Intuition-1
- Rendering of Intuition-1
- Mission type: Earth observation
- Operator: KP Labs

Spacecraft properties
- Spacecraft type: Satellite
- Manufacturer: AAC Clyde Space
- Dry mass: 12 kilograms (26 lb)

Start of mission
- Launch date: 11 November 2023, 18:57:00 UTC
- Rocket: Falcon 9
- Launch site: Vandenberg SCL-4
- Contractor: SpaceX Transporter-9

Orbital parameters
- Reference system: Geocentric
- Regime: LEO
- Apogee altitude: 535 kilometres (332 mi)
- Inclination: 97.5 degrees
- Period: 95 minutes

= Intuition-1 =

Imaging satellite

Intuition-1 is a satellite developed by the Polish private space firm KP-Labs that was constructed by the Scottish firm AAC Clyde Space and launched into low Earth orbit by the SpaceX Transporter-9.

==Development==
Development of the satellite was announced on April 23, 2019, when KP Labs announced that Clyde Space would manufacture the probe. The probe was scheduled to launch before December 2023, and KP Labs stated they had started developing software for the satellite as early as January 2018. The Intuition-1 is a standard 6U CubeSat that weighed 12 kg and measured 10 cm x 20 cm x 30 cm.

It was a technological demonstration satellite, to showcase the abilities of various KP Labs computational units and algorithms. Intuition-1 carried a Starbuck-Nano power unit, which has an operating temperature of -40 °C to 85 °C, and a maximum battery voltage of 8.2 V. The mission control consists of three units, including the KP Labs mission operations center and KP Labs ground station, both in Gliwice, as well as a number of other ground stations.

Intuition-1 cost $1,200,000, of which $650,000 was for the physical manufacturing of the satellite, with the rest going towards launch and operations. The camera was developed in accordance with ESA's FutureEO guidelines, and as such was partially funded by the ESA. The satellite is also part of the ESA's Project Genesis in conjunction with Φ-lab to contribute to new developments in soil health analysis.

==Mission==
Intuition-1 was launched on 11 November 2023 at 18:57:00 UTC on board the SpaceX Transporter-9. Clyde Space also launched its own mission onboard Transporter-9, the EPICHyper-3 CubeSat, which was also a hyperspectral imaging platform.
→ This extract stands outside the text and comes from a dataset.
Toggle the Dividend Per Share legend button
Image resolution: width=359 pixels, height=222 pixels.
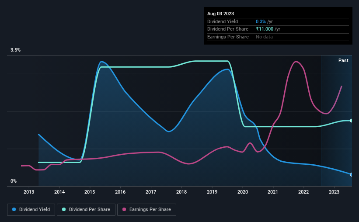[x=86, y=210]
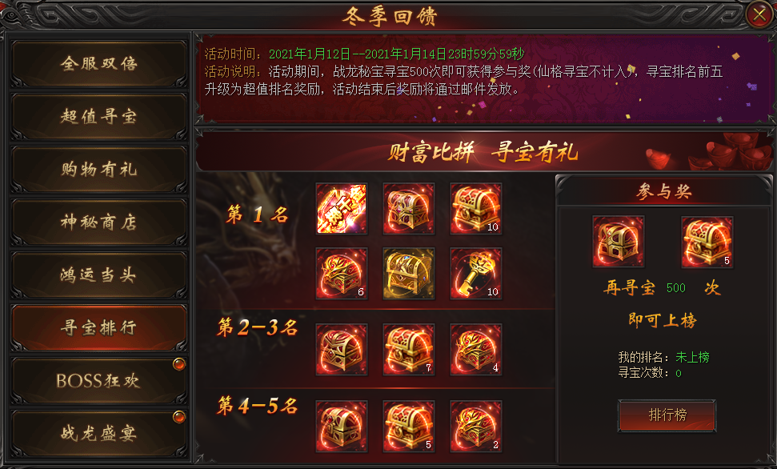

The Intuition-1 carried just a single instrument, a hyperspectral imager that is able to take pictures of earth in VIS, near-infrared, and spectral band for a range of fields, including agriculture, forestry, environmental monitoring and climate studies. The camera has a swath width of 40 km and can achieve a spatial resolution of 25 m/pixel, with a spectral range of 470 nm - 900 nm. It can image in up to 192 channels. Each image produces 7 GB of data, however, thanks to the KP Labs-developed Leopard unit in the satellite running Oryx software, and Herd algorithms on their earth side mission control, the data gathered is processed on the satellite, and then sent to the surface, which can reduce the file size to just 70 MB. It was estimated that the satellite would send 100 GB of data to the surface per day, which would be reduced to just 300 MB. This marked a significant shift in the capability of Earth observation satellites to create a highly efficient and streamlined method of data transmissions.
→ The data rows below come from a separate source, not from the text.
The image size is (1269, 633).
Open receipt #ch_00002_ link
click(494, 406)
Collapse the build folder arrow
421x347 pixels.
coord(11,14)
On April 21, 2024, the Intuition-1 uploaded its first images of Earth, showcasing its operational efficiency. This achieved its technology demonstration goals, showcasing that the Leopard, in conjunction with Oryx, could process data on its own, which could be sent and further analyzed with the Herd software on the ground. KP Labs stated that the satellite and its abilities would revolutionize climate research and resource management, reducing the amount of time needed for satellite images, and allowing said images to reach remote areas. Data and images from Intuition-1 have been cited in research papers studying the satellite's ability to analyze agricultural and soil capabilities of a region.